Kuran'ın anlattığına göre sorun özetle şu:
Federasyon kurulurken perakende sektörünün derneklerinin isimleri de .değişiyor ve 5 ayrı dernek oluyor. Birleşmiş Markalar Derneği, Zincir Mağazalar Derneği oluyor. Alışveriş Merkezleri Yatırımcıları Derneği'nin adı Alışveriş Merkezleri Derneği olarak değişiyor.

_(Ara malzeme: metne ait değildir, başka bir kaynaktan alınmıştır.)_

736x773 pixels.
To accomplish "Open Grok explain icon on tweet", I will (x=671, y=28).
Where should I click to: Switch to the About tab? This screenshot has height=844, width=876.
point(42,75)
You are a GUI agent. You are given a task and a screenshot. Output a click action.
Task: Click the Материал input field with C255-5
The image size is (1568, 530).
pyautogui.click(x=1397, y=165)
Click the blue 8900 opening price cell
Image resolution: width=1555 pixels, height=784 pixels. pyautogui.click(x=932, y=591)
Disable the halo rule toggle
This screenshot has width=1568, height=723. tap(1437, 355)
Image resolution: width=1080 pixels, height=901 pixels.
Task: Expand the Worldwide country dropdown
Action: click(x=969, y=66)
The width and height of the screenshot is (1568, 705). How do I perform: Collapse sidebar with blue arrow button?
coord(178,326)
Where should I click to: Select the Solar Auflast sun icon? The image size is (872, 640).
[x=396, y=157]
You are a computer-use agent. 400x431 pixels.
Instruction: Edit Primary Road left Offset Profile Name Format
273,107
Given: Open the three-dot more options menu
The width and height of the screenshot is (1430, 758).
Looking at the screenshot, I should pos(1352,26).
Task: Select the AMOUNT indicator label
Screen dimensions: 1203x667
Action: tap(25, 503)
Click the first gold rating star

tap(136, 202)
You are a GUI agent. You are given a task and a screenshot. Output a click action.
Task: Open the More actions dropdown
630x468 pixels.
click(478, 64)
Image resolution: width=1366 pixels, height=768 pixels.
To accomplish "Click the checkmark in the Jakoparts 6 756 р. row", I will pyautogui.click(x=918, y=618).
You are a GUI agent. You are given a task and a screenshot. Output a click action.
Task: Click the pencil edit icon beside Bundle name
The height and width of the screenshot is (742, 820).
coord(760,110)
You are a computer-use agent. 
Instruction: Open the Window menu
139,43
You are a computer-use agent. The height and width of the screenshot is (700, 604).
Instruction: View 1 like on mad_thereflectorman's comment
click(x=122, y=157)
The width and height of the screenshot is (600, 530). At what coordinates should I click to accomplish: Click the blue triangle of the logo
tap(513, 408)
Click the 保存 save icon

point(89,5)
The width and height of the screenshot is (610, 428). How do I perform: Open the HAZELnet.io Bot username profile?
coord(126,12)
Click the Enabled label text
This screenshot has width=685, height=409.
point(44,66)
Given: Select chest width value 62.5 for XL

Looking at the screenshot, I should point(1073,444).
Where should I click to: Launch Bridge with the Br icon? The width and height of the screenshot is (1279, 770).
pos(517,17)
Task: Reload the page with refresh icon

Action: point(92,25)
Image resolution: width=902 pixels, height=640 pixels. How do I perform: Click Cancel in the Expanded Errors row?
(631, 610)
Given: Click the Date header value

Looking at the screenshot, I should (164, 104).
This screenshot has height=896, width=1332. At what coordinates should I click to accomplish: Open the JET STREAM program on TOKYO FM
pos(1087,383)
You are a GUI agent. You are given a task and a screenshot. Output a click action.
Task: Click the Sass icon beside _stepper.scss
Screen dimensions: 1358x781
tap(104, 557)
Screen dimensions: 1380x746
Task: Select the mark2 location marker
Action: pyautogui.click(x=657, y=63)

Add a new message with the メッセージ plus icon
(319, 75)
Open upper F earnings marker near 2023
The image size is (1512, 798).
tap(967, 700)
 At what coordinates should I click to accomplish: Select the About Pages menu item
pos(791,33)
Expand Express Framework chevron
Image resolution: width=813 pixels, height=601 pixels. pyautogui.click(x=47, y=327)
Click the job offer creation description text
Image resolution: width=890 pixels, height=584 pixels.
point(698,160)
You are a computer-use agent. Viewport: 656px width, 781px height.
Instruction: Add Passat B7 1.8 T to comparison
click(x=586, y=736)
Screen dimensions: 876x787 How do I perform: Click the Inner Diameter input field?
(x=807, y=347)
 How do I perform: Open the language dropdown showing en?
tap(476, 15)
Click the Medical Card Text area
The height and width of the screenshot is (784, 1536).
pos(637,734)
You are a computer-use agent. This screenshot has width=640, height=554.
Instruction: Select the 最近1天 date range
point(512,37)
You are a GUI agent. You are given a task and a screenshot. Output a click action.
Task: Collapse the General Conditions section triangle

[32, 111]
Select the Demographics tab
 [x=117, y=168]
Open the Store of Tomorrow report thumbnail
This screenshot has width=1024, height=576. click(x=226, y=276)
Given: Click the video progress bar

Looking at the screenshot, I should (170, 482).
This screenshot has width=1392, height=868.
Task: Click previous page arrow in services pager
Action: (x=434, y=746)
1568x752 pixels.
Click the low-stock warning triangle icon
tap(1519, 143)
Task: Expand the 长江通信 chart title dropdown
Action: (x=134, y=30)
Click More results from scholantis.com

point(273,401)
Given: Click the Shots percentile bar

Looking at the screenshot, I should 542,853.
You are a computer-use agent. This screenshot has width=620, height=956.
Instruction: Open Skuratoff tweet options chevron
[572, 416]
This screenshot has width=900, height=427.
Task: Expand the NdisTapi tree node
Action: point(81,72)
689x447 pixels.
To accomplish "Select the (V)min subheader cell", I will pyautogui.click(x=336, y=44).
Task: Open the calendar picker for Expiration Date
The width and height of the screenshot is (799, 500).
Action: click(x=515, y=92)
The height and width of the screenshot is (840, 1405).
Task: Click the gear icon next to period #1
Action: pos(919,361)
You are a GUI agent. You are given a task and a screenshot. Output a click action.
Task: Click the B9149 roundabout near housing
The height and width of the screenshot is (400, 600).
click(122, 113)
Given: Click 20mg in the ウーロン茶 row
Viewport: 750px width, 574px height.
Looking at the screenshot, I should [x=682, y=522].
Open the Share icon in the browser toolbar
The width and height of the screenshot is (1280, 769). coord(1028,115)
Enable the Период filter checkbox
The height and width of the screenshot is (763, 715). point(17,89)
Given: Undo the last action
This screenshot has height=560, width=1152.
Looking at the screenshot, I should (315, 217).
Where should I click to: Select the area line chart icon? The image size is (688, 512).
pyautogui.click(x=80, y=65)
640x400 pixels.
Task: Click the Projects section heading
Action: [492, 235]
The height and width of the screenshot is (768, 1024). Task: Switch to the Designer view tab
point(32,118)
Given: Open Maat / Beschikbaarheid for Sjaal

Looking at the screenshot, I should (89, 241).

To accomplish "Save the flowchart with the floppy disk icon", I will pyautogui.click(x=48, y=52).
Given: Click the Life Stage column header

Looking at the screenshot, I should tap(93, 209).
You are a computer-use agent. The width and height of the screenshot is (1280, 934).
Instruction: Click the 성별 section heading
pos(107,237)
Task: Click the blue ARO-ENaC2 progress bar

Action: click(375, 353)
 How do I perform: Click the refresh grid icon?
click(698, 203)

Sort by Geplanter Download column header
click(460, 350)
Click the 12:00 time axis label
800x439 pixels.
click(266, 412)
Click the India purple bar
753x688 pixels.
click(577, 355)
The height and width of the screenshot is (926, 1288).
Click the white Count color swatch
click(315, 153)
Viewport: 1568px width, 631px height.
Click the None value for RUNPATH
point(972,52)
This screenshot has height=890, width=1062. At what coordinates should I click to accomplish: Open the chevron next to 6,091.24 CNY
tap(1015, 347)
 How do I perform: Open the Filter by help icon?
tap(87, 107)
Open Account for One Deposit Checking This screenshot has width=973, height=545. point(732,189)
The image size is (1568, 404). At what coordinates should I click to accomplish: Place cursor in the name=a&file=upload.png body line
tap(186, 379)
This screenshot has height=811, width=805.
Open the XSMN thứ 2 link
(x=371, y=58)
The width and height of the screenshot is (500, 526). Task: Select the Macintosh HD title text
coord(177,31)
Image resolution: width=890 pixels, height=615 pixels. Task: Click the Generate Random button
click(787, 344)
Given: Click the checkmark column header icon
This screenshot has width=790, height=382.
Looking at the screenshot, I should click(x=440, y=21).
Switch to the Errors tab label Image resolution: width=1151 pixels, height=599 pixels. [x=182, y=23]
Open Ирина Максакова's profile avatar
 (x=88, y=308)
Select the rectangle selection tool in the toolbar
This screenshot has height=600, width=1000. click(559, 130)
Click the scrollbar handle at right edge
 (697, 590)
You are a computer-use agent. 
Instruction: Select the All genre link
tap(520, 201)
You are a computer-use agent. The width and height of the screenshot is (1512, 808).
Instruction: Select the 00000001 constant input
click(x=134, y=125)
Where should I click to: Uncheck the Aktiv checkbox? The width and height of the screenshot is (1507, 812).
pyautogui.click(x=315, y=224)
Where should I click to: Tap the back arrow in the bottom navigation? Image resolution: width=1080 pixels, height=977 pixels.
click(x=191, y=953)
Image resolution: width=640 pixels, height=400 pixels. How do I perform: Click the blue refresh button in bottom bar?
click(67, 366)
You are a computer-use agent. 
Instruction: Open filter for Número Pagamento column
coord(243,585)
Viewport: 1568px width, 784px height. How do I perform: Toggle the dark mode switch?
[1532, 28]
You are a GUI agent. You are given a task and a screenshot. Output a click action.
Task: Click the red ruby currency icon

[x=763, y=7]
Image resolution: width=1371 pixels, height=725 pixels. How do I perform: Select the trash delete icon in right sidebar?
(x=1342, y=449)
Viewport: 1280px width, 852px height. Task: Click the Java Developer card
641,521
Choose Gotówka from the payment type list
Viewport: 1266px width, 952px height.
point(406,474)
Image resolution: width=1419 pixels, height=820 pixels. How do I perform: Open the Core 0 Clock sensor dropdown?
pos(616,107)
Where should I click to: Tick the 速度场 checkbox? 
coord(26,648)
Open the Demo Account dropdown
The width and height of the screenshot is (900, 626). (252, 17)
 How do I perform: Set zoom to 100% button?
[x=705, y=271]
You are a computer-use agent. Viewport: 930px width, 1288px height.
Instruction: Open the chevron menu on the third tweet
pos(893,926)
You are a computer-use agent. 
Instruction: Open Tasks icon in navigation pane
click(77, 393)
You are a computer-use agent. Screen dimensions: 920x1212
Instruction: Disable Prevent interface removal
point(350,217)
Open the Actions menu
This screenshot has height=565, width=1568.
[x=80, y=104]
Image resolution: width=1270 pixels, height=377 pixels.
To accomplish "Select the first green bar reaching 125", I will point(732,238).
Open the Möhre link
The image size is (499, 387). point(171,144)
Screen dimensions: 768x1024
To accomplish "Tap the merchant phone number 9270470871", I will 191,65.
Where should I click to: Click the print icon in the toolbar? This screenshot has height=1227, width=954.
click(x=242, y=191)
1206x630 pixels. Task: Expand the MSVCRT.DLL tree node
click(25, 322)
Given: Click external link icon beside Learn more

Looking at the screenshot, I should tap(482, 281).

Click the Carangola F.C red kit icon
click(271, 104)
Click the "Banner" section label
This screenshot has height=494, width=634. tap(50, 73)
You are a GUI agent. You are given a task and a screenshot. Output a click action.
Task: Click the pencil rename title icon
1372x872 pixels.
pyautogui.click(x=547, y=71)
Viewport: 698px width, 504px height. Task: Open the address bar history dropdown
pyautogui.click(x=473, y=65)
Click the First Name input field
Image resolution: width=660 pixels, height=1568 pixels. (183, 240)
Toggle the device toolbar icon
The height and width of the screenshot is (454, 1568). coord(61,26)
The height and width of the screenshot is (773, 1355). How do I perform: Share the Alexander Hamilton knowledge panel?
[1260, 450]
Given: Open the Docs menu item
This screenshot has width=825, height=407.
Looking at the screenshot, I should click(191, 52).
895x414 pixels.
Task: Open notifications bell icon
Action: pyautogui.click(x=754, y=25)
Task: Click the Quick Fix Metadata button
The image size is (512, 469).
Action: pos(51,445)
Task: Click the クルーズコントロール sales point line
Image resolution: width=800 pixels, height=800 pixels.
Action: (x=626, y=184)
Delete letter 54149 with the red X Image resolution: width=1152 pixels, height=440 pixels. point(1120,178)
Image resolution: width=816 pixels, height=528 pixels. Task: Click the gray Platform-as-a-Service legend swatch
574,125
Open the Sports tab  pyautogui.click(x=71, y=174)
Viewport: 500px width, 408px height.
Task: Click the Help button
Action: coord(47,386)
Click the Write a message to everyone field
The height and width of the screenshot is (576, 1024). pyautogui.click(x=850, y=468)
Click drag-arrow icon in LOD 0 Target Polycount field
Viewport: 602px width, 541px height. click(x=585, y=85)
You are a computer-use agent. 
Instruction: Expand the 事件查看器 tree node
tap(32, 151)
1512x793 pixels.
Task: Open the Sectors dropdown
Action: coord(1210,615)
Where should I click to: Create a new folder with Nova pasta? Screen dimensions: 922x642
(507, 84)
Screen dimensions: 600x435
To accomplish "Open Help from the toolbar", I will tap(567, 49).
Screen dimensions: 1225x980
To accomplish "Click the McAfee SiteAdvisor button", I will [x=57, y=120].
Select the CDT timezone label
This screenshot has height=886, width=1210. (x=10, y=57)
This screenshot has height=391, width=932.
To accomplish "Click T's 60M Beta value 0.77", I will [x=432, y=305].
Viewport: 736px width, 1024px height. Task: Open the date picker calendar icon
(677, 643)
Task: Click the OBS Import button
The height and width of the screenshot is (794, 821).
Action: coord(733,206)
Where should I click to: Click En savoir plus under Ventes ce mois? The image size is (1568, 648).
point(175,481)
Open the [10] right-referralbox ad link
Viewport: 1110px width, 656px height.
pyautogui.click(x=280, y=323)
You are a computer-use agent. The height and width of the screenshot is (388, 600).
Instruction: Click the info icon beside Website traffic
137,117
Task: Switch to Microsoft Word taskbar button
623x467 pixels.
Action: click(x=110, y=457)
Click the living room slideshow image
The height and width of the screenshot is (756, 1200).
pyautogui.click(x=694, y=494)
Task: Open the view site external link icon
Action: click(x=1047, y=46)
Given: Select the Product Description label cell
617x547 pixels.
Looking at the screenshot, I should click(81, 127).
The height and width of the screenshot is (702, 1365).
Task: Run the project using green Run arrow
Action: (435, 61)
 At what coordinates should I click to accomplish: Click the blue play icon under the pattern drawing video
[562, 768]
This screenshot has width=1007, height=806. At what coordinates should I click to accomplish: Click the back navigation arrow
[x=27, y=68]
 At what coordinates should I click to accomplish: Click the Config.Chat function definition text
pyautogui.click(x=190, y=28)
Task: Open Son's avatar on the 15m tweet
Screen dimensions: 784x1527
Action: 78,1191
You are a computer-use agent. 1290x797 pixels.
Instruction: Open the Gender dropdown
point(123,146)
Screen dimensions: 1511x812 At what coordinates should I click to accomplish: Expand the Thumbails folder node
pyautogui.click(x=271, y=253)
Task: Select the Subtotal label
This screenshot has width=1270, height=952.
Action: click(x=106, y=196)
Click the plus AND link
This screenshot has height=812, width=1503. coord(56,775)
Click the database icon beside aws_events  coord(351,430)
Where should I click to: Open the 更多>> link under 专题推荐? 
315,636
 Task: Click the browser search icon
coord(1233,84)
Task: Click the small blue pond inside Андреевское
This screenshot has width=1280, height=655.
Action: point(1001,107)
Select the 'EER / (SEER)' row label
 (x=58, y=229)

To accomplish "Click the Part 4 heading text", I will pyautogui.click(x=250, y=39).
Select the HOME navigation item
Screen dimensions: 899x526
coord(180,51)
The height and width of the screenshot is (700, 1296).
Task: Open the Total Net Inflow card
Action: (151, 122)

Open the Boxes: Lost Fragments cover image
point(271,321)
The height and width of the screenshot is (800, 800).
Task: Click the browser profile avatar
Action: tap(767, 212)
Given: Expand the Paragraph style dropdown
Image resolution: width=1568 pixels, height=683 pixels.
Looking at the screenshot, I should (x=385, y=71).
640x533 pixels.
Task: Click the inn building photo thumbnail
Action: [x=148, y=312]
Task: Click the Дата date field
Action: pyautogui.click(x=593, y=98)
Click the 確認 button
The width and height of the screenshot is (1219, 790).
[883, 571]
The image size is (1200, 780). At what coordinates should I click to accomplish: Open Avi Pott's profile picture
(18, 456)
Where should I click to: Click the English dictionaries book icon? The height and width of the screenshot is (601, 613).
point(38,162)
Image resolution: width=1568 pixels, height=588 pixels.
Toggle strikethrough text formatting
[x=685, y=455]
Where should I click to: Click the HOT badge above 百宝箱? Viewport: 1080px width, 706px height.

Teknoloji marketleri Elektronikçiler Derneği, marketler Gıda Perakendecileri Derneği ve büyük mağazalar da Büyük Mağazacılar Derneği adı altında toplanıyor.
'KOMİSYON İYİ ÇÖZÜM DEĞİL'
TMD'ye deniyormuş ki: "Herkes adını, şeklini değiştirip geliyor. TMD bu derneklerden birinin içinde Taklit Komisyonu olarak faaliyet göstersin."
TMD Başkanı Kuran da buna şu noktada itiraz ediyor. Diyor ki: "Beş derneğin yanına biz de altıncı dernek olarak, yeni bir isimle dahil olabiliriz. Ama komisyon olarak hangi derneğin içinde olursak olalım, bizim üyelerimizin sorunlarıyla mücadele edemeyiz."
Ve de önemli bir noktayı vurguluyor: "Bize 'Acaba bu dernekler sizin faaliyetlerinizi kendi içlerinde gerçekleştiremezler mi?, diye soruluyor. Hayır. Çünkü bu derneklerde taklit ve tescil problemlerini yaşayanlar ile yaşatanlar birlikteler veya bu konu ile hiç ilgileri yok. Biz ise kurulduğumuz ilk günden bu yana taklit konusu ile ilgileniyoruz ve tek ihtisas sahibiyiz."
Federasyon konusundaki çalışmalar önümüzdeki birkaç ay içinde tamamlanacak. Ama TMD'nin durumu ne olacak, merakla bekliyoruz.